**EXCERPTED TEXT**

========================================

Heavy Marketing

I noticed an interesting phenomenon the other day. As I sat down to watch my favorite show on television, I started closely observing the commercials. A few car commercials passed and then a commercial for Pretzel M&M’s, a few more commercials were played and then a McDonald’s commercial. I also saw a commercial for Snickers and Pepsi. These were the only food commercials that came on during the entirety of the television show.

Have you ever seen an advertisement for fruits or vegetables? Probably not, and if you have I’m sure you haven’t seen many. Now try to think about the foods that you have seen advertised. Advertisements for sodas, chips, fast food, sports drinks, and candy bombard our television screens and invade our magazine pages. Children are influenced easily, and when all they see on television are advertisements for candy and soda, they are going to want to eat those products. This is a very simple concept, however little is being done to change this practice.

========================================

**INFORMATION SHOWN**

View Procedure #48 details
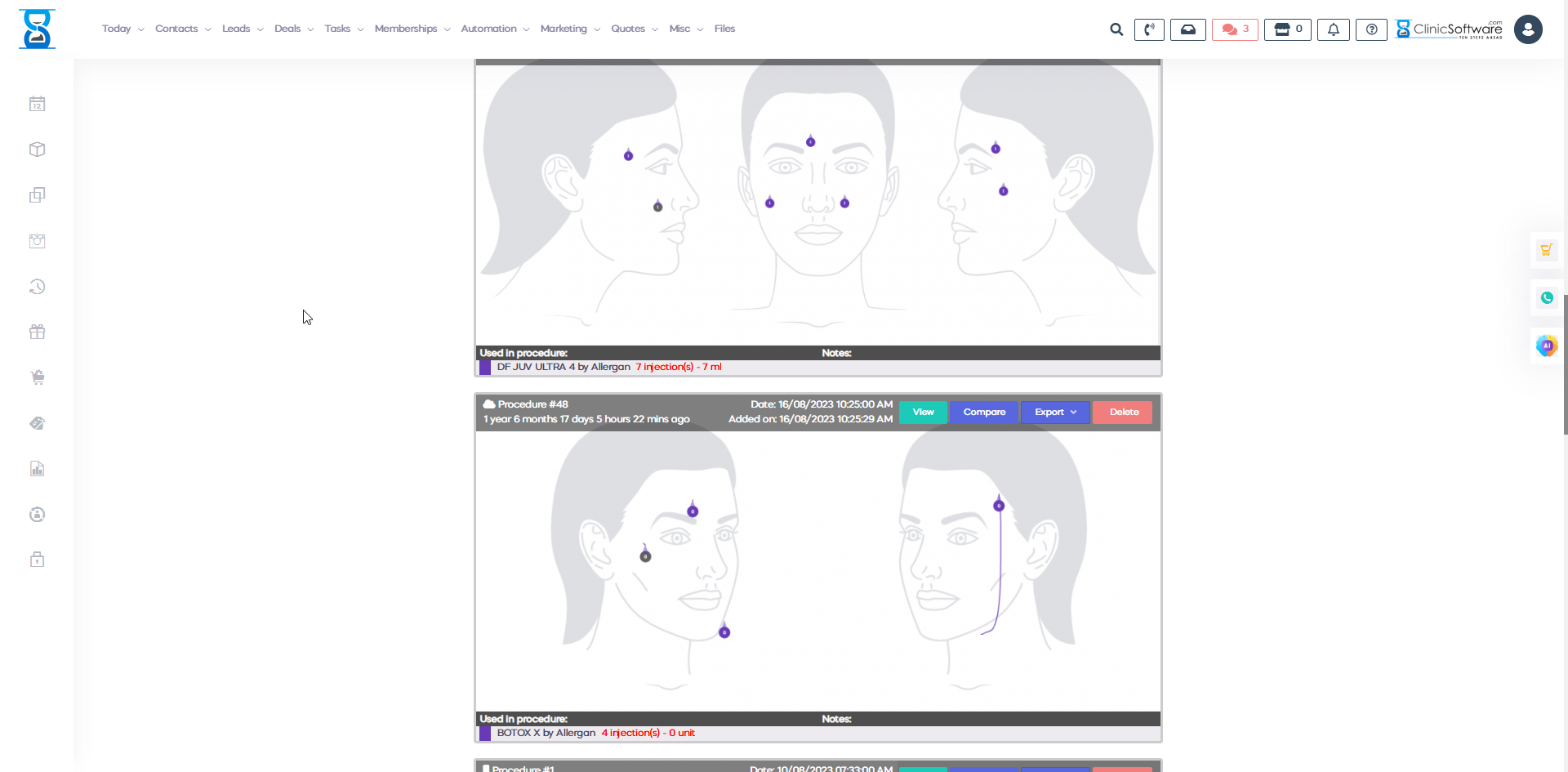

========================================

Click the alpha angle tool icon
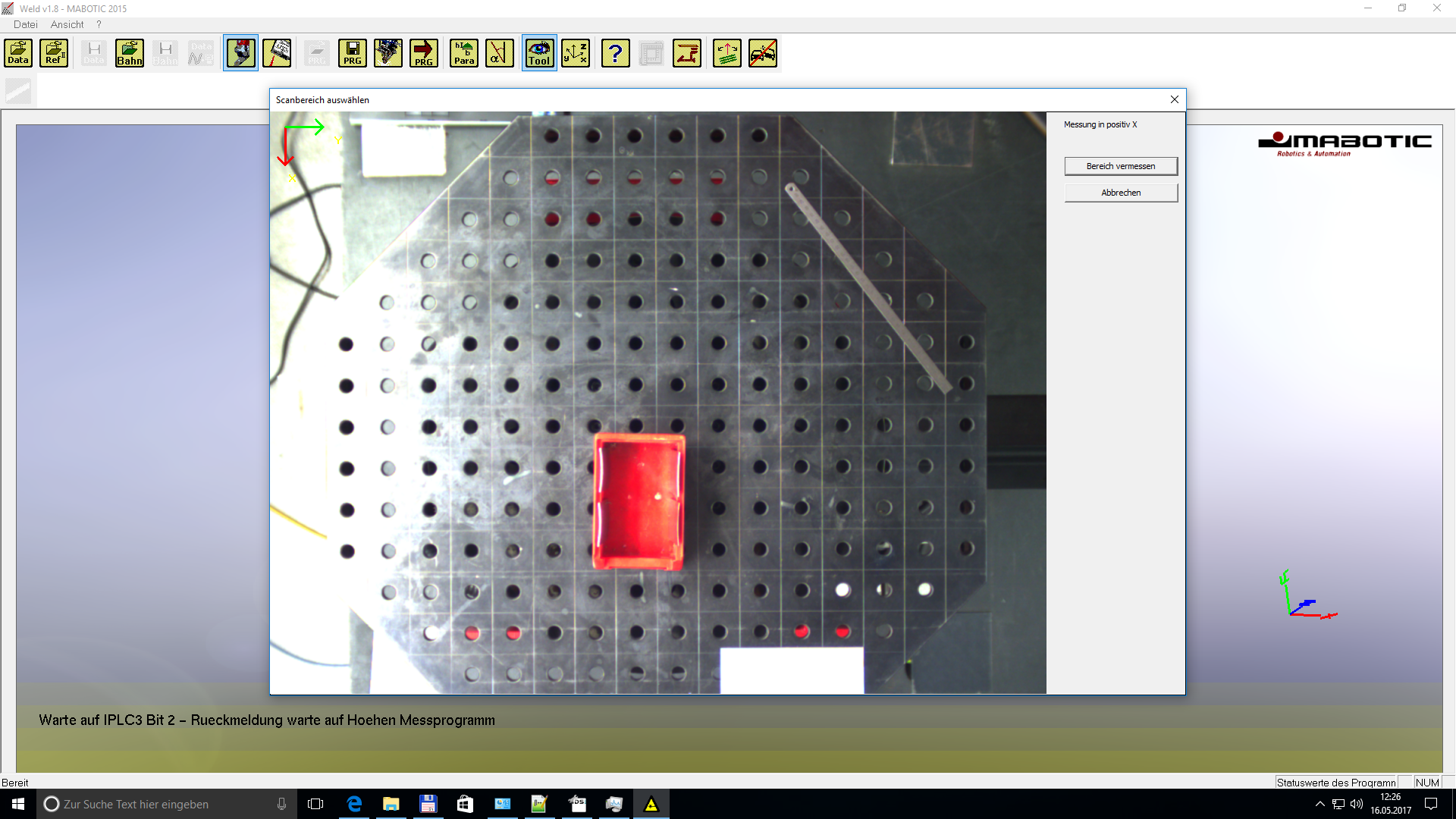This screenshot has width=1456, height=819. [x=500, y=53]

========================================

**SET TASKS**
- a) From the heavy marketing text, list the kinds of food and drink that are named as being advertised on television screens and magazine pages.
- b) Reproduce the heavy marketing text starting with "Heavy Marketing" and going on through "the television show.", swapping in "TV" wherever "television" stands.

**ANSWERS FOR THIS EXERCISE**
- a)
- sodas
- chips
- fast food
- sports drinks
- candy

- b)
Heavy Marketing

I noticed an interesting phenomenon the other day. As I sat down to watch my favorite show on TV, I started closely observing the commercials. A few car commercials passed and then a commercial for Pretzel M&M’s, a few more commercials were played and then a McDonald’s commercial. I also saw a commercial for Snickers and Pepsi. These were the only food commercials that came on during the entirety of the TV show.